超一流の作品展示はないが、いろいろ考えさせられた展覧会でした。
看板の作品のアルチンボルド
ウェルトゥムヌスに扮するルドルフ2世』(1590-91)、Skokloster Castle、スウェーデン
も、どうもニスの黄変があるのか いまひとつ生彩がない。おそらくクリーニングすればかなりよくみえるようになると思います。光沢という点ではフランス個人蔵のアルチンボルドの追随者の作品 《秋》 油彩/カンヴァスのほうが良くみえました。 まあ、東京のアルチンボルド展でみたデンヴァー美術館蔵 1572年(キャンバス 油彩)のほうが、これよりは良かったのは確かですが、そう悪くはない。
東京でのアルチンボルド展でも感じたのですが、スウェーデンに伝わった分は、1級品とはいえないのではないかという疑惑があります。

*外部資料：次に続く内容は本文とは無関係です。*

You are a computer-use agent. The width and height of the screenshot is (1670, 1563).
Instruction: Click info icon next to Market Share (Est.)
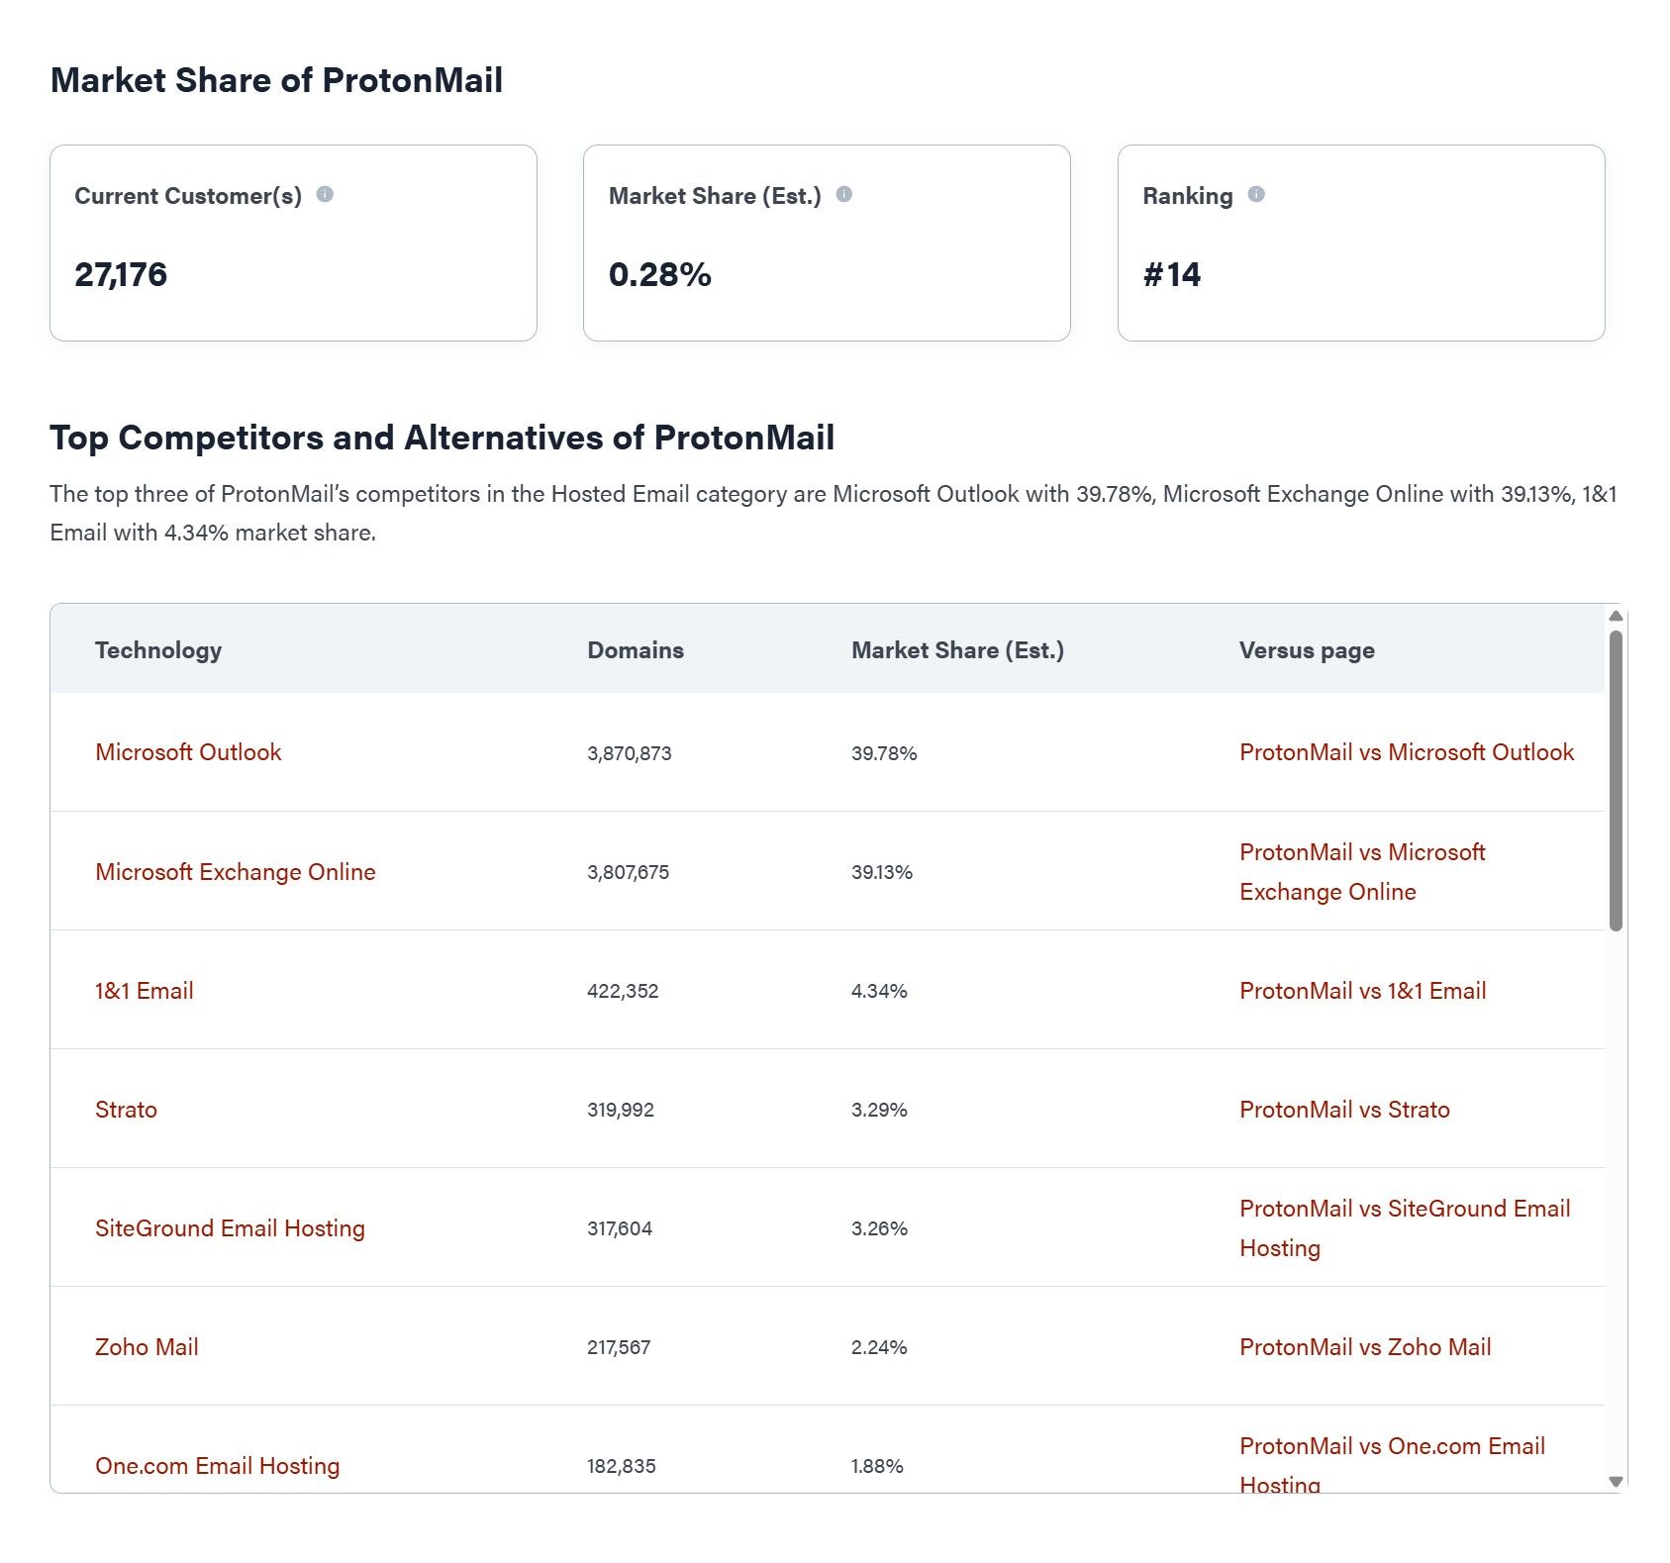843,194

資料的に驚いたのは、ルドルフ2世のコレクション目録写本の実物が展示されてました。なんと8年ほど前にリヒテンシュタイン公の図書室から発見されたということです。ただし、絵画があまり記載されていないので全ての目録ではないようです。もう一册あったのかな。それでも2800点以上記載され、リストのなかには略画 挿絵もはいっています。
なんでリヒテンシュタインかというと、どうも初代リヒテンシュタイン公カール1世は ルドルフ2世の右腕であり美術品収集管理をやっていたということです。
それなら、リヒテンシュタインにあれだけ多くの優秀なコレクションがあり、そのなかにアルチンボルドの優秀な作品(大地)があるのが納得がいきました。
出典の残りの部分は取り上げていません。